In a given directory tree, I've got:
- several .MOV files as the source files
- for each .MOV a corresponding .JPG that already exists as destination file. Filename is same, just extension differs.
- several additional .JPG files that have nothing to with the above
What I want to do is:
a) Copy tags from each MOV to its corresponding JPG.
b) Ignore all JPG that are not related to a MOV.
What I've tried so far is:
-r
-ext
.JPG
-tagsfromfile
%d%f.MOV
-DateTimeOriginal<ContentCreateDate
This works fine for a)
But it throws an error message for each b). ("Warning: Error opening file"). Which is no surprise, because this JPG does not correlate with a MOV.

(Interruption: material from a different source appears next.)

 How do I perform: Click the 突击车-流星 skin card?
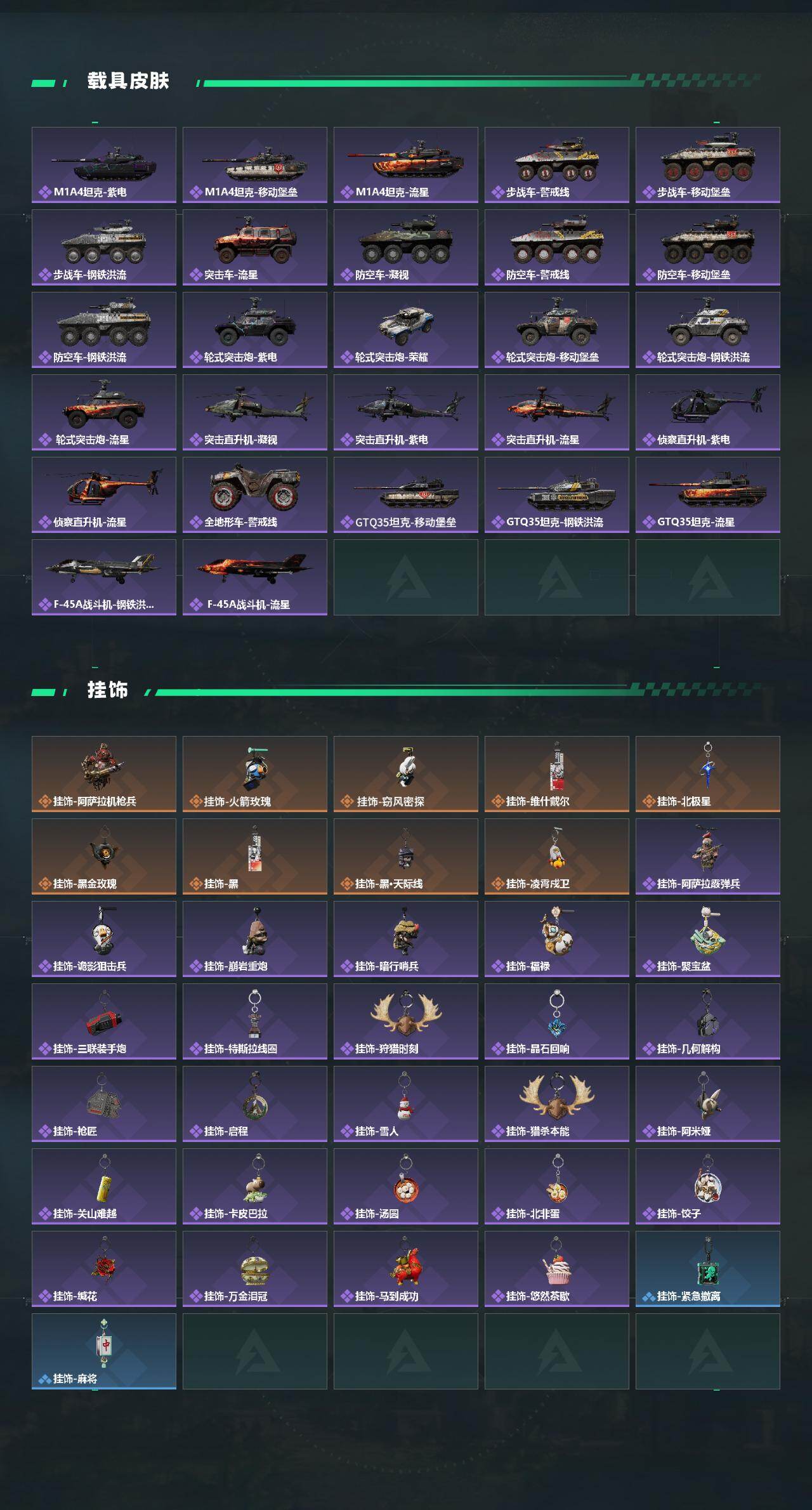(x=255, y=247)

Question: Is there any conditional processing that fulfills "process only .JPG where a .MOV of same name exists"? As the JPGs without corresponding MOV by far outnumbers the related ones, just ignoring the error message is not very elegant as there will be hundreds of errors per one expected success.
What I also played around with as alternate option was based on
-ext
.MOV
-o
%d%f.JPG
This correctly comes from processing the list of MOV files and only tries to touch JPG that are related to a MOV. However, seems this in general is not designed to copy tags to a JPG file...?
Try this:
-r
-ext
mov
-tagsfromfile
@
-DateTimeOriginal<ContentCreateDate
-srcfile
%d%f.JPG
This uses the advanced (and somewhat confusing) -srcfile option to process files different than those named on the command line.
- Phil
Great, that works as intended. Now I finally understand the -srcfile option - after having read it tens of times in the doc leaving me confused :-[
Maybe it would make sense to add this specific example in the doc here? I think this could help a lot...
Thanks a lot!
-Uwe
Good point. I'll add an example to the -srcfile documentation.